INSTRUCTIONS TO FOLLOW
Only a slice of the listing below is wanted. Retype the lines from the one containing "How do I perform: Select 対処すべき課題 tree entry?" through the one containing "You are a computer-use agent.", exactly, both ends included.

DATA FOR REVIEW
-------
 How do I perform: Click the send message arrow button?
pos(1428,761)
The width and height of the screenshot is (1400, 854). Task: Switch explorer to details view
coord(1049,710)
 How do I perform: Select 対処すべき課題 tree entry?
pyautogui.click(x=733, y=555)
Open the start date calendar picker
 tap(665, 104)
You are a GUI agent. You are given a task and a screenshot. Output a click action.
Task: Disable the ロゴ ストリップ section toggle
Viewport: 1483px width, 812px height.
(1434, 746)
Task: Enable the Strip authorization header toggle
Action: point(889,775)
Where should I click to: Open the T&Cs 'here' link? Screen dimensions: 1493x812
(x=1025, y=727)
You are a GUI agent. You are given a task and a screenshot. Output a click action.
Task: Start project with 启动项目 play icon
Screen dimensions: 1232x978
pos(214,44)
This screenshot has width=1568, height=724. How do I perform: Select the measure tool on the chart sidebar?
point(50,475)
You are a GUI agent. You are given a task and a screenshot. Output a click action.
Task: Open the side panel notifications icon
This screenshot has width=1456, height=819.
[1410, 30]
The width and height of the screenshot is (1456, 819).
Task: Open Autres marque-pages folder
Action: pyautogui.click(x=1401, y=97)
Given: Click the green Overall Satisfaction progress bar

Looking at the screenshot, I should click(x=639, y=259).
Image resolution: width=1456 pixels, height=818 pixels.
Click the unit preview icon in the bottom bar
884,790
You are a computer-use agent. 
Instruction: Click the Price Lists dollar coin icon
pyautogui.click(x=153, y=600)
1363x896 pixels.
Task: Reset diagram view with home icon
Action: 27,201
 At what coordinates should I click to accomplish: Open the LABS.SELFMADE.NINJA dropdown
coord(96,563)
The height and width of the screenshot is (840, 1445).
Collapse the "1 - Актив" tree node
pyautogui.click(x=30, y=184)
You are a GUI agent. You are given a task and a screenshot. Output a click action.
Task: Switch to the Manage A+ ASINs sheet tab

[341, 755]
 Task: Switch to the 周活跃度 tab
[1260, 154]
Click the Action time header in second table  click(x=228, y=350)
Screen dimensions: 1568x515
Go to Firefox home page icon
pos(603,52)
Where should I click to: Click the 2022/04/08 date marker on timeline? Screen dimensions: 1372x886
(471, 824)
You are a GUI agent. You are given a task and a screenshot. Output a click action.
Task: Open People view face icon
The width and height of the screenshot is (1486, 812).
-------
RESPONSE BELOW
 How do I perform: Select 対処すべき課題 tree entry?
pyautogui.click(x=733, y=555)
Open the start date calendar picker
 tap(665, 104)
You are a GUI agent. You are given a task and a screenshot. Output a click action.
Task: Disable the ロゴ ストリップ section toggle
Viewport: 1483px width, 812px height.
(1434, 746)
Task: Enable the Strip authorization header toggle
Action: point(889,775)
Where should I click to: Open the T&Cs 'here' link? Screen dimensions: 1493x812
(x=1025, y=727)
You are a GUI agent. You are given a task and a screenshot. Output a click action.
Task: Start project with 启动项目 play icon
Screen dimensions: 1232x978
pos(214,44)
This screenshot has width=1568, height=724. How do I perform: Select the measure tool on the chart sidebar?
point(50,475)
You are a GUI agent. You are given a task and a screenshot. Output a click action.
Task: Open the side panel notifications icon
This screenshot has width=1456, height=819.
[1410, 30]
The width and height of the screenshot is (1456, 819).
Task: Open Autres marque-pages folder
Action: pyautogui.click(x=1401, y=97)
Given: Click the green Overall Satisfaction progress bar

Looking at the screenshot, I should click(x=639, y=259).
Image resolution: width=1456 pixels, height=818 pixels.
Click the unit preview icon in the bottom bar
884,790
You are a computer-use agent. 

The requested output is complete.